主人公は恋人に謝る。他人を利用するだけの存在とは見なくなった。

 

そこから兄をさげすむだけではなく、兄の美点を生かして一緒にカジノで財産をあげる。

 

最後は兄も主人公を「メインマン(親友)」と認めて、冗談をいうように。

主人公は兄を金とは交換しない。「つながってるんだ。たった一人の肉親を、どうして取り上げようとする」

 

【感想】

完璧な脚本である。すばらしい。

家族愛を感じずに育ち、他人に敬意をもてない主人公が、サヴァン症候群の兄と旅をすることで、特有の記憶力に保存された家族愛に触れ、兄弟でこころが通じるようになる。そうなったとき、主人公は、他人に嘘をつかず経緯をもてるようになった。

宮下奈都『羊と鋼の森』

宮下奈都『羊と鋼の森』(文芸春秋、2015年)。

2016年本屋大賞受賞。

 

大学4年、オーケストラをやっている友人に誘われて、はじめて生のクラシックに触れた。

プログラムが本棚にある。合計三冊。

 

あと1週間と少しで、もう一冊加わる。大学生最後は、クラシックの年だった。

 

そういえば、と思って、『羊と鋼の森』を読むことにした。

 

新米の調律師の物語。僕という一人称で進んでいく。

 

美しい物語だった。

 

【あらすじ・流れ】

調律の世界に入るのは、ふとしたきっかけだった。たまたま学校のピアノを調律する様子を見ていた。その調律師の作る音に、「僕」のすべての感覚が揺さぶられる。居場所を見つけた気がした。

 

調律師になって、先輩について家を回っているとき、仲良くなった高校生のふたごの家で、はじめて調律をする。否、してしまう。

「ほんの少しだし、見習いといっても1年たっている。
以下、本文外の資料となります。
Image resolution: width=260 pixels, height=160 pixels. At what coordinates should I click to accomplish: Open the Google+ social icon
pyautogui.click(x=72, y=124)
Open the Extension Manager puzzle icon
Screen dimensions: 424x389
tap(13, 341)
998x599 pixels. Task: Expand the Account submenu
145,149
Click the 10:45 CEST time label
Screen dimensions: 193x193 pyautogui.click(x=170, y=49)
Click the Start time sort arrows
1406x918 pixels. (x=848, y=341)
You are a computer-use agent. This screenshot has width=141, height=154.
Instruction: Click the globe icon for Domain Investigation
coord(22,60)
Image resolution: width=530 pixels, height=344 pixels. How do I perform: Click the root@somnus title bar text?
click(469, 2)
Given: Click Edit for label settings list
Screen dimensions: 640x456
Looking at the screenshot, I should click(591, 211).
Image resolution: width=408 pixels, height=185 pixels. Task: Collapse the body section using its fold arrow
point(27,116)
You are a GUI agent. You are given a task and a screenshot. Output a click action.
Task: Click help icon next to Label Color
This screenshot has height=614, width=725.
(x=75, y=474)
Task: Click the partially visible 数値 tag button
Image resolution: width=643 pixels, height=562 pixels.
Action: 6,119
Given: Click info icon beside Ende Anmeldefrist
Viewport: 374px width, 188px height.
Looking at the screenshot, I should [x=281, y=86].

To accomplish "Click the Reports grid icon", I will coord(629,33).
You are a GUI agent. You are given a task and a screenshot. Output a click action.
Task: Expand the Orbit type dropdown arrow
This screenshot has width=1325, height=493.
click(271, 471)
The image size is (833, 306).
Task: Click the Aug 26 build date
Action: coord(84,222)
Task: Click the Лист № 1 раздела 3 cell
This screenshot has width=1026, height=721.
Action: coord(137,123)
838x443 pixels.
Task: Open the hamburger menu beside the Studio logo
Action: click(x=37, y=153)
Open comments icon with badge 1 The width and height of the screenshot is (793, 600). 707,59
できるだろう」

できなかった。

できるわけがなかった。僕は打ちのめされる。自分ひとりでは、なにもできない。

 

数年たって、調律を任されるようになる。しかしどこか先輩たちの域には達しない。どこがどう悪いのか、どうすればうまくなるのか。模索が続く。

 

そんなとき、ふたごの片方がピアノを弾けなくなってしまう。精神的なものだろう。「僕」にはどうすることもできない。片方が弾けないから、もう片方も弾かない。だれも弾かないから、調律もキャンセルされる。

 

弾けなくなったほうは妹。弾かなくなった方は姉。

 

やがて姉が弾くようになった。

先輩とふたごの家の調律に向かう。僕は、最初のころとは違うところに目が行くようになっている。部屋のなかでの、音の響き具合だ。調律は、ピアノだけに向かうものではない。ピアノがだす音の響き具合は、それぞれの環境でまったく変わってくる。しかし、僕は調律しない。

 

先輩が調律したピアノ。

姉が弾く。

 

湧き出す音。ピアノが息を吹き返す。

姉「ピアノを食べて生きていくんだよ」。

 

ふっきれた姉の演奏を聴いて、店のみんなは、こころが揺さぶられる。

妹は「ピアノをあきらめたくないんです。調律師になります」。

生きる場所を見つけて、それぞれが頑張る。

 

 

憧れの先輩に「なにがあったんですか」「急によくなりましたね」「音が澄んでいます」と言われる。自覚はないが、よくなったのだろうと、僕ははっとする。

 

先輩の結婚式で、ふたごの姉が演奏することになる。先輩ではなくて、僕がやります、やりたいです。

式場のピアノを調律する。最高の出来に仕上げた。

しかし考慮が足りない。たくさんのテーブルクロスが入っただけで、音の響きが変わることを考えなかった。

ただ、僕は成長している。ピアノを最高の状態にするのではなくて、お客さんが聴いたときに最高の音になるように調律しなおす。たくさんの人が入っても大丈夫なように。

ピアノの演奏はうまくいく。

憧れの先輩から改善点を指摘される。はじめて、技術的なことをいわれる。

ぼくは成長している。しかし道のりは長い。